El Proyecto de Justicia Mundial (WPJ, por sus siglas en inglés) publicó recientemente su informe para el año 2023, que busca establecer la capacidad que tienen los Estados para enmarcarse en reglas claras de juego preestablecidas. Es decir, medir la salud del Estado de Derecho de los diferentes países. Los resultados son contundentes: hay un progresivo deterioro en buena parte del mundo, Latinoamérica no escapa a esta dinámica: los datos deberían preocupar a los gobiernos y al sistema de partidos políticos. Las tendencias de dichos autoritarismos no son idénticos, pero vienen creciendo en una región que hace poco más de tres décadas celebraba una primavera democrática. Parece que parafraseando a la famosa serie de Game of Thrones: “el invierno se acerca”.

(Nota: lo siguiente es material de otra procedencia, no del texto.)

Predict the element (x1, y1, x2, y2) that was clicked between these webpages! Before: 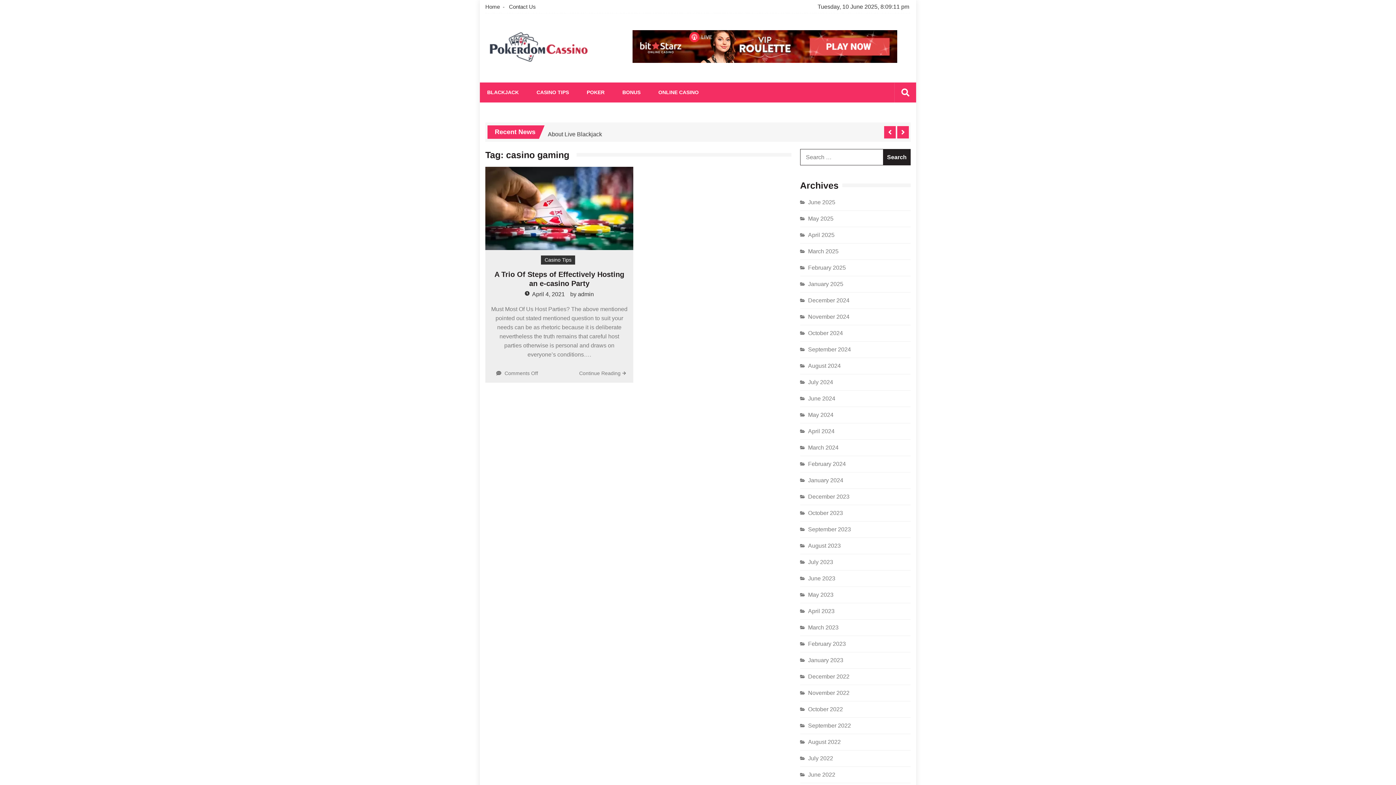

El mencionado Índice Global de WPJ establece ocho variables en 142 Estados. Estas son: (i) los límites al poder de los gobiernos; (ii) el nivel de corrupción; (iii) gobierno abierto; (iv) el respeto a los derechos fundamentales; (v) orden y seguridad; (vi) la aplicación regulatoria; (vii) la justicia civil; y (viii) la justicia criminal. Los resultados preocupan por el deterioro progresivo de toda la región en los últimos años y porque coincide con otros índices como el Reporte Anual V-Dem (Variedades de la Democracia) 2023 que categoriza el Estado de la democracia en el mundo, pero sobre todo se puede evidenciar con datos fácticos de deterioro institucional grave.
El estudio coincide también con el pronóstico para 2024 que ha hecho el CIDOB de Barcelona y que considera que la erosión de la democracia es una amenaza latente para el mundo occidental hoy y probablemente es uno de los principales retos para un 2024, que paradójicamente tiene elecciones en más de la mitad de los países del mundo, incluyendo los Estados Unidos e India.
Como siempre, en Latinoamérica tres países encabezan el podio: Uruguay (25), Costa Rica (29) y Chile (33), sin embargo, este último muestra un descenso paulatino desde 2015 pese a mantenerse en el mismo lugar en la tabla del año inmediatamente anterior. Vistos los 32 países latinoamericanos que son medidos en el estudio, la mayoría presenta estancamiento (en el mejor de los casos) o directamente una caída tanto en términos de puntaje, como en su posicionamiento en la tabla del ranking.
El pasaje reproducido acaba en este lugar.